Above is our new stewardship building at Nachusa Grasslands. The left half, with the lower roof height, is the seed room and science prep room. A few years back we ran out of room in our old HQ timber frame barn and so we banished the hired seasonal seed crew out of our that old barn and put them in an unheated shed which ended up having a leaking roof. The volunteers stayed in the heated Headquarters. This new Seed Room reunites volunteers and crew and we like that vibe. Here is a photo tour.
Bernie is giving a tour to two folks and the crew is pondering where harvested seed should go to be dried. Here is a ten second video of the crew working the room. https://youtu.be/ayLGdWVx0EI
These dangling tubes have room temp air blowing gently through them. They hook to PVC tubes with holes drilled in the plastic that let air filter up from the bottom of the barrel of damp seed and dry it out so it does not mold in storage.
This is a “squirrel cage” fan with the motor inside the cage for maximum cooling of the motor. This model is a Dayton 1XJY1 1/2 hp 1060 RPM 115V Furnace Blower
We installed a four speed fan switch to save energy and noise and can turn off the fan quick when we want quiet.
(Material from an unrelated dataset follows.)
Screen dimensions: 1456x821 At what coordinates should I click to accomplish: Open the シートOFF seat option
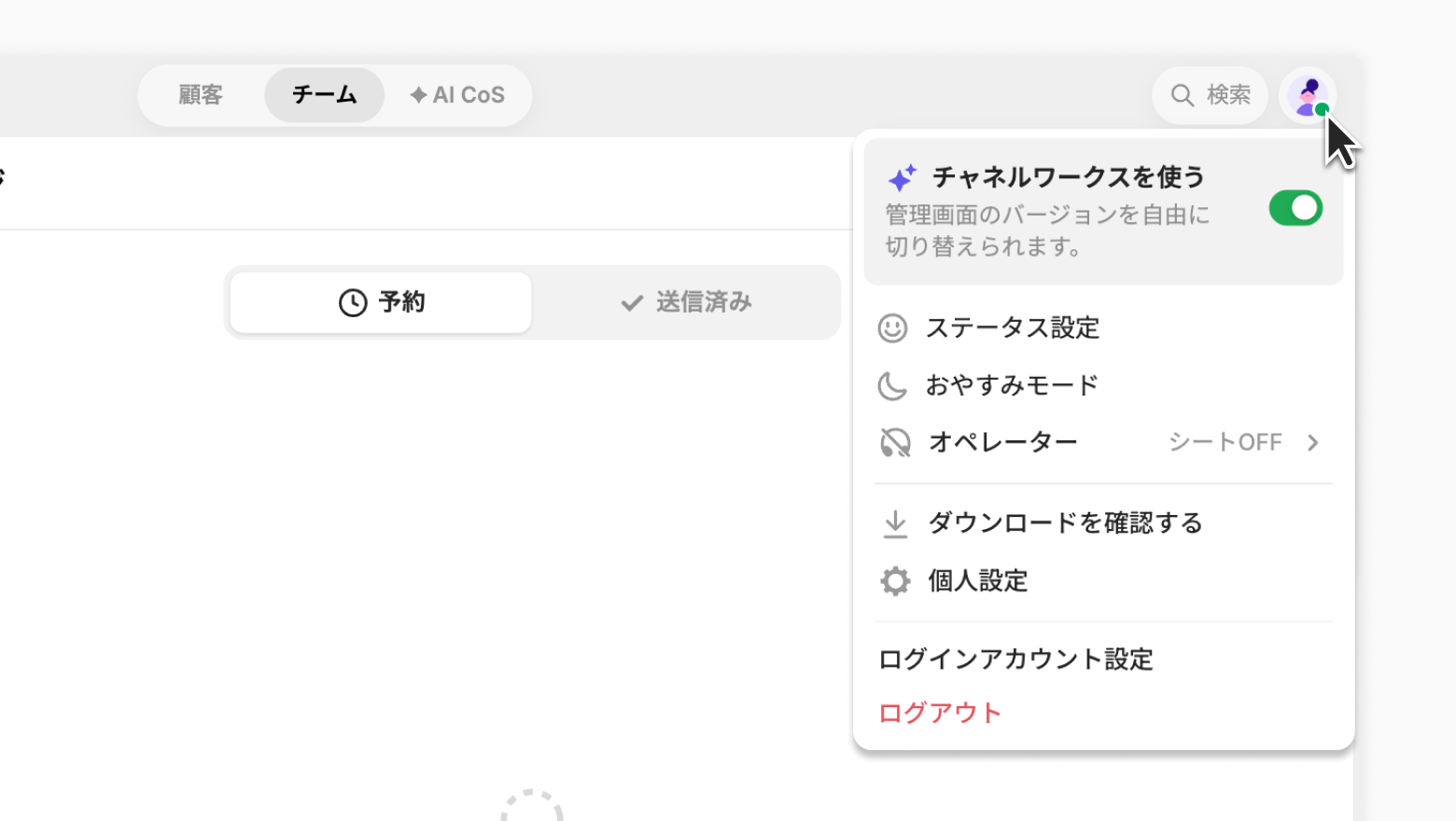(1225, 442)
Details of this drier system were the topic of a previous post https://grasslandrestorationnetwork.org/2019/11/07/seed-drier/
The seed racks were how we dried all our seed before we came up with the dangling tube Medusa drier. They are nice racks with four foot deep trays, and the trays slide in smoothly. Small white boards can be written on. These trays can be used to store little bags of seed for the season.
Cindy Buchholz milling seed, perhaps lead plant. There is a previous post about hammermills: https://grasslandrestorationnetwork.org/2020/01/16/seed-hammer-mill/
Matt Nugent filling a barrel with milled seed, which is dusty. The wall mounted exhaust fan is huge and moves the dust outside.
It is seed mixing time! After a long year of harvesting the crew reviews spreadsheets from past years to see where each species of seed could be distributed. Mix choices are dry prairie, dry mesic prairie, mesic prairie, wet prairie, savanna, woodland. Note the Flora of the Chicago Region by Wilhelm and Rericha is open. This Flora helps them think about where a species could grow.
Crew leaders Matt Nugent and Anna Scheidel. Behind them are some barrels of seeds of various species all layered up in the barrel. Later they will take all the dry mix barrels, dump them on the floor, use a shovel to mix them and then refill the barrels. Then they do this for each mix, a dusty job. Then they will be ready to plant.
Matthew Togger splitting seed to various mixes.
The seed room can get crowded with barrels and bags of seed. To lower chaos we have the hired crew using white seed tags and white barrel tags while the Stewards use green.
Congrats, all you Nachusa engineers! State of the art
The progress you’ve made since those old days is truly amazing. I’m duly impressed and must get out there more often. Everything looks so clean and organized. Great job – super progress!!
Mighty sophisticated operation. Wow!
Very impressive set-up. Thanks for sharing.